Valgrind on Android — Current Status

This is a long post.  Here’s a summary.

  • the good news: Valgrind’s Memcheck tool now works well enough on Nexus S that it can run Firefox and find real bugs, for example bug 688733.  The false error rate from Memcheck is pretty low, certainly low enough to be usable.
  • as of this morning, all required Valgrind fixes are in the Valgrind SVN trunk repo.
  • the bad news: this requires building a custom ROM and kernel for the Nexus S, that is to say, mucho hoop jumping.  Not the faint hearted.

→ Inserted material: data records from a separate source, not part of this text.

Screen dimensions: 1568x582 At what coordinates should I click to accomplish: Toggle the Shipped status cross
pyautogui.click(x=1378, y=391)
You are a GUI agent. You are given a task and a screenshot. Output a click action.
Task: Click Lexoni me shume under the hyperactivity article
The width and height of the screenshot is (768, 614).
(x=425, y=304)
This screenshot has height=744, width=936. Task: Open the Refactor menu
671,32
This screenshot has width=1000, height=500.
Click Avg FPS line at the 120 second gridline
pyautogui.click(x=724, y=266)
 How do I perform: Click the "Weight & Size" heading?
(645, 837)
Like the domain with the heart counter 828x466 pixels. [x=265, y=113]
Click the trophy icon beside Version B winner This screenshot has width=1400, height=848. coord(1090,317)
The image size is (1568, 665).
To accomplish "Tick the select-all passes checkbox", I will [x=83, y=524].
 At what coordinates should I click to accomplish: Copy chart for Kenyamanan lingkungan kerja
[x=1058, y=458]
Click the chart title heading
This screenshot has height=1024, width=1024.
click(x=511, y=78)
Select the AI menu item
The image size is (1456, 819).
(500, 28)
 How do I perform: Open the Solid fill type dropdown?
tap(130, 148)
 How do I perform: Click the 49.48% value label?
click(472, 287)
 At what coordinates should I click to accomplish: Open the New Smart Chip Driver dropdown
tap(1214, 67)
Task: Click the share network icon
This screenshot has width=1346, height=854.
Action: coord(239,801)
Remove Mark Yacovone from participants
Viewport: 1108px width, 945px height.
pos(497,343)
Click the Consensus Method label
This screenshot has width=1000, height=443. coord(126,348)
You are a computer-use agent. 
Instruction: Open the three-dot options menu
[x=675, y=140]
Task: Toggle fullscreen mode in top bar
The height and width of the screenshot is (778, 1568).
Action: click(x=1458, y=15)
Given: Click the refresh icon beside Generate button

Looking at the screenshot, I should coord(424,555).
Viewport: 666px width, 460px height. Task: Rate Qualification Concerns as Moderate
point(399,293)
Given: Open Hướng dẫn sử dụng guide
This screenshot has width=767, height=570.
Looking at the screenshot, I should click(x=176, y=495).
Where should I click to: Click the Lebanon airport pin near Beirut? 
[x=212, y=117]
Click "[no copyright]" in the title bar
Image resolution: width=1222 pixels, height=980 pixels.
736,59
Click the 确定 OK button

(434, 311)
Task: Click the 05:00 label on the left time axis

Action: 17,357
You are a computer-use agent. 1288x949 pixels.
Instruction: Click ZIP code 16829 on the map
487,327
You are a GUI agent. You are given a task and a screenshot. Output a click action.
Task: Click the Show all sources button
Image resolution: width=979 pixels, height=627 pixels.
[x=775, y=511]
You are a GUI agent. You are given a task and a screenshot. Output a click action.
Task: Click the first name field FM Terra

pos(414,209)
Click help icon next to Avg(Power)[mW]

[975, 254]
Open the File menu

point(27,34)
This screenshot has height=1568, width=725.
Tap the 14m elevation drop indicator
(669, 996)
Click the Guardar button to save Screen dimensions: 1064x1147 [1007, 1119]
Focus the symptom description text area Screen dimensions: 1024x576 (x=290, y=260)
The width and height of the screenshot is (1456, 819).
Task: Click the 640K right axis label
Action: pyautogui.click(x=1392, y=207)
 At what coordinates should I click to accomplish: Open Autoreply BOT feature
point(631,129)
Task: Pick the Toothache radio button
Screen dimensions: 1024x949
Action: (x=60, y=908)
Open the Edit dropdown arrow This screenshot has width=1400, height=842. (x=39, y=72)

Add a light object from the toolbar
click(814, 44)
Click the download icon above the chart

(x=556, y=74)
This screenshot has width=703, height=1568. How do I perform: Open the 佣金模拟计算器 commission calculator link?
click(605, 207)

The rest of this post explains what the constraints are and approximately what is necessary to get started.

Constraints

The main difficulty is the need to build a custom ROM and kernel.  There are three reasons for this:

  • To have a swap enabled kernel.  Starting a debuggable build of Firefox on Memcheck gives a process size of around 800MB.  Without swap, it gets OOM-killed at around 270MB.  But the default kernel isn’t configured for swap, hence a rebuild is required, as per Mike Hommey’s instructions.  Once in place, I gave the kernel a 1GB swap file parked in /sdcard, and that seemed to work ok.
  • Libraries with symbols.  Memcheck needs to have symbol information for /system/lib/libc.so and /system/bin/linker (libc and the dynamic linker).  Without these it generates huge numbers of false error reports and is unusable.  Symbols for the other libraries are nice (better stacktraces) but not essential.
  • To make it possible to start Firefox on Valgrind.  Valgrind can only insert itself into a process at an exec() transition, that is, when the process starts from new.  On normal Unixes this is no problem, since the shell from which you start Valgrind does the normal fork-exec thing.  But application start on Android is completely different, and doesn’t involve exec().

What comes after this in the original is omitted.